When To Use Bridge & Neck Pickups Together


You're probably aware of the difference between neck and bridge pickups. Pickups located near the neck will capture “bassier” and rounder tone, while bridge pickups will render a thinner and sharper sound. Many guitars allow the player to activate both pickups and get a more in-between sound fitting for various music styles.

When should you use the bridge and neck pickups together? Neck and bridge pickups can be used together to achieve a balanced tone that fits Country or Funk settings (similar to the traditional Telecaster sound). Some guitars are designed with the option, while others require rewiring and/or the installation of additional knobs and/or switches.

In this article, we'll discuss the type of tone that results from the combination of the bridge and neck pickups and how to combine the two in guitars with and without the stock wiring option.


A Distinction Between Neck And Bridge Pickups

Before we begin, let's quickly discuss the differences between neck and bridge pickups.

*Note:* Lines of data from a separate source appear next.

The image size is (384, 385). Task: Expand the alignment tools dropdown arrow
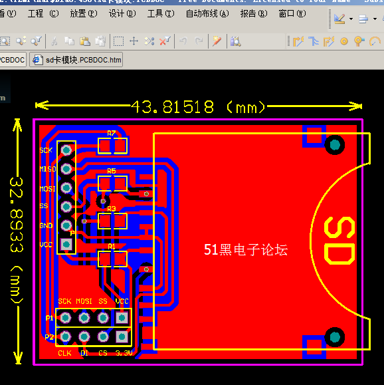[375, 19]
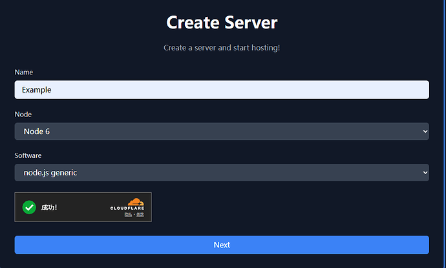Click the 'Example' text inside the Name field

pos(36,90)
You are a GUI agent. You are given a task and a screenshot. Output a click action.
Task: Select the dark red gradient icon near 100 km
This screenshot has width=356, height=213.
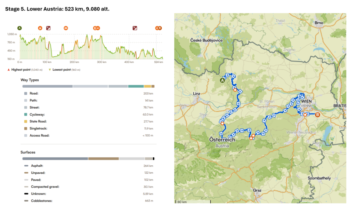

In summary, the neck pickup highlights the strings' vibrations near that spot in which they're are able to oscillate with more amplitude and lower harmonics, thereby producing a warmer tone.

Meanwhile, the bridge pickup emphasizes the vibration at the anchor point, meaning that you'll get a more restricted oscillation. This restriction affects all harmonics of the string but has a disproportionate effect on the lower (typically more powerful) harmonics. Thus, the string vibrations over a bridge pickup cause a sharper and thinner sound.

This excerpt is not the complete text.